Printable CopyAZZA
The Adelaide Festival
The Space
Until 18 Mar 2018

Review by John Wells

The six mourners shuffle in, raising a hand and tap-tapping their hearts. They nod, hug, smile and cry almost imperceptibly. This is the azza, the three-day funeral ritual. It is a time of reflection, meditation and celebration. There is continual, muted movement: the relentless trudge towards death. A soft, swaying chorus asking for mercy.

The Palestinian ShiberHur Theatre Company’s quietly bracing and gentle play, reflects not on lives cut short by war and fighting, but on the end of a life well-lived. There is no mention or reference to the ever-present conflicts that wrack the Middle East. The deceased is an old man, who died after a long illness. This is a perceptive and conscious choice: we see a simple sadness surrounded by, but separate from, the region’s political conflicts. This azza connects the mourners to thousands of years of life and death.

Amir Nazir Zuabi’s text combines the sadness of the funeral rite with intimate and comic stories about the dead man.
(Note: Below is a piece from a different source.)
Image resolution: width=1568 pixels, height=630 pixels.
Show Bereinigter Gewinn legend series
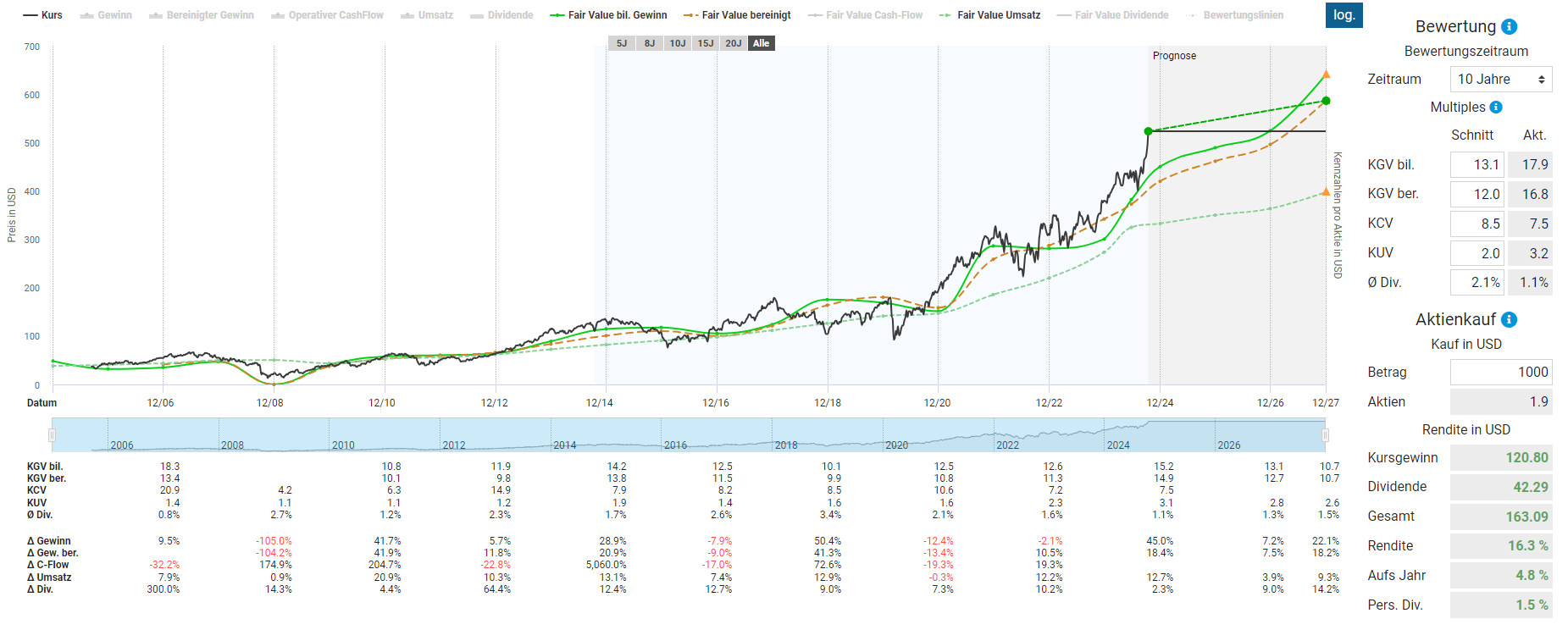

They illuminate his life and bring the mourners together in melancholic warmth. There are charming anecdotes about a naked dive into a reservoir, a spectacularly airborne donkey, the failed medical student and the rich, Cadillac-driving man who becomes a dismal bankrupt. In the midst of the memories, there is the chafing conflict between the dead man’s two sons, one who left the village to seek his fortune, and the other who stayed and nursed his father. These are beautiful observations of the tensions and consolations of family. Hovering nearby is a spectre of death, gleefully inviting the living into the realm of the dead.

The simple staging is tellingly effective. Plastic chairs are lined up under a hessian shroud. The chairs are stacked and unstacked. The subtle lighting beams across the actors. The design and movement evoke the constancy of death and the shadowy possibilities of an unknown afterlife.